I don’t relate to those stories. While it’s great to remember that there are positive things that can come out of hard times, I’m more interested in what creativity looks like for everyone else. The commoners. To that point, what is common creativity in difficult times? It’s probably not inventing the light bulb or building the Empire State Building (constructed during the Great Depression).

If you’re at home, cleaning, cooking, and children may occupy all of your time and your space. If not that then trying stay ahead of the financial stress of this brand new recession may be all that’s on your mind. The image of Isaac Newton sitting under a tree watching apples fall or Adam Nuemann’s pot-fueled dreams of co-working spaces is unhelpful.

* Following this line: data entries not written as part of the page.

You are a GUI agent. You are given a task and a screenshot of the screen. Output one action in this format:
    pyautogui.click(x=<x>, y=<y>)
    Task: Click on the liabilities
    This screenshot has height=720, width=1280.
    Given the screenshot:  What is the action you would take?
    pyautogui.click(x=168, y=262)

Common creativity is smaller scale. It can serve to distract for a moment or it can focus one’s mind for an extended period of time. It can be a form of escapism or an overarching goal. I do a lot of the smallest type of creative pursuits:

I cooked a meal I hadn’t tired before. I tried a shirt with a pair of pants that it had never been paired with before. I rearranged the furniture in a part of my apartment. That was creative. I had to re-imagine the space for a new purpose, consider shapes and light, and figure out the purpose of a drawer full of things with no home. This is not a beautiful space. It wouldn’t look good on Instagram. There’s not a single piece of mid-century modern furniture, macrame, or monstera deliciosa to be seen, but I did it and I’m proud.

I don’t care what anyone says- these are creative pursuits. Is this the kind of creativity that will sustain me for the duration of the pandemic? Doubtful, but I think micro-creativity deserves as much respect and consideration as the big stuff. I consider them completed projects and for some people, it’s all there is. These activities provide a small sense of accomplishment and, more importantly, something to think about that’s not the infinite scream of the pandemic, the world on fire, the elections, or any of the other troubling news headlines.

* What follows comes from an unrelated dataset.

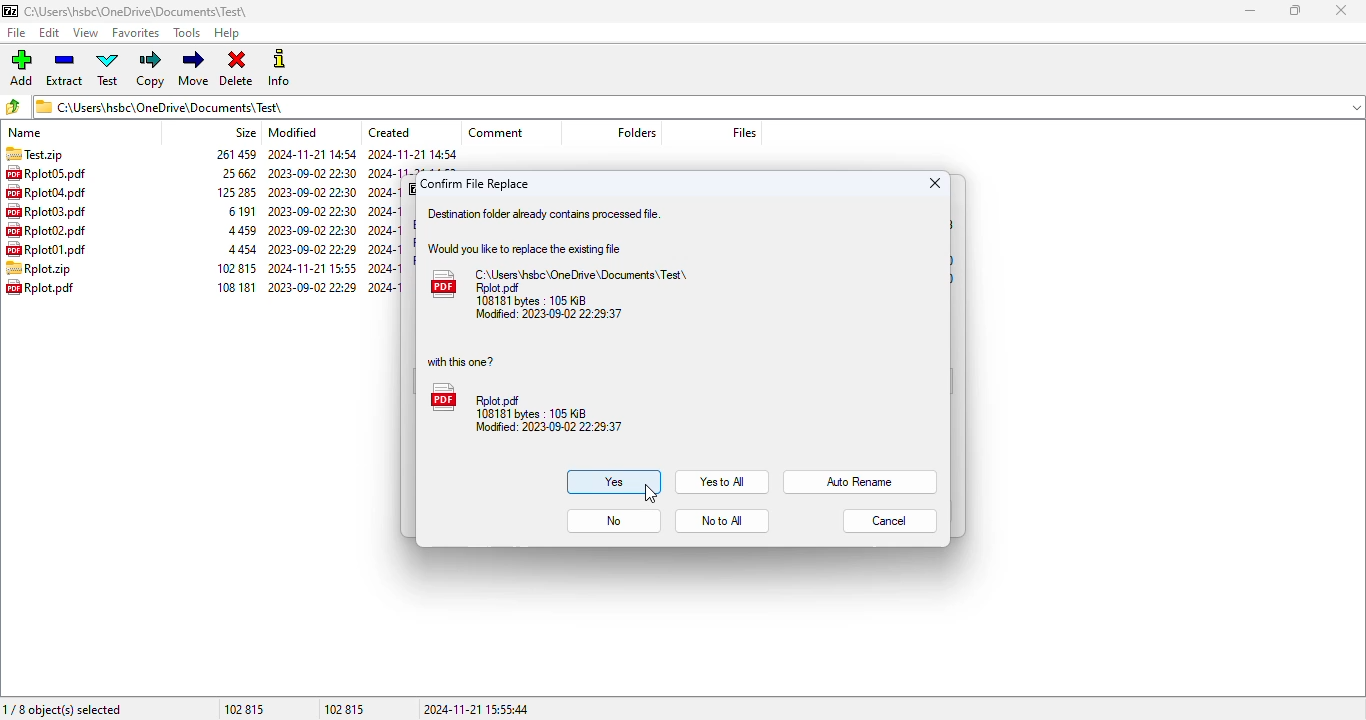 This screenshot has width=1366, height=720. I want to click on folders, so click(636, 133).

These are all small projects that I am proud to have finished, but there are bigger picture activities within the realm of the common creative too. You can try keeping a journal, dusting off the instrument under your bed, or even inflating that exercise ball. If you can do it for 3 whole days in a row before the chaos takes over, that’s good. If you can do it once a week, great! Maybe it’s something that can bring you some peace of mind into this new world we’re entering.

These types of activities are safer for people like me because they don’t have finish lines. The goal is merely to exercise your creative side for a few minutes, if a good habit is formed along the way it’s just a bonus. I’ve learned that this is the way I need to fame my creative projects- not as something with a finish line, but as a creative project to ease and exercise my mind.

Writing the next great American novel, painting your abstract oil masterpiece, or creating the next great podcast docu-series involve concrete goals, but they also need to be savored on the regular for they are. They are creative pursuits that distract you from the complicated world and help you focus on your interests. My next great project will be something that I wake up and want to work on for a while almost every day. That is what a finish-able project. If it’s not something I can look forward to carving out time for, it will go the way of all the other odds and ends in my craft closet of shame.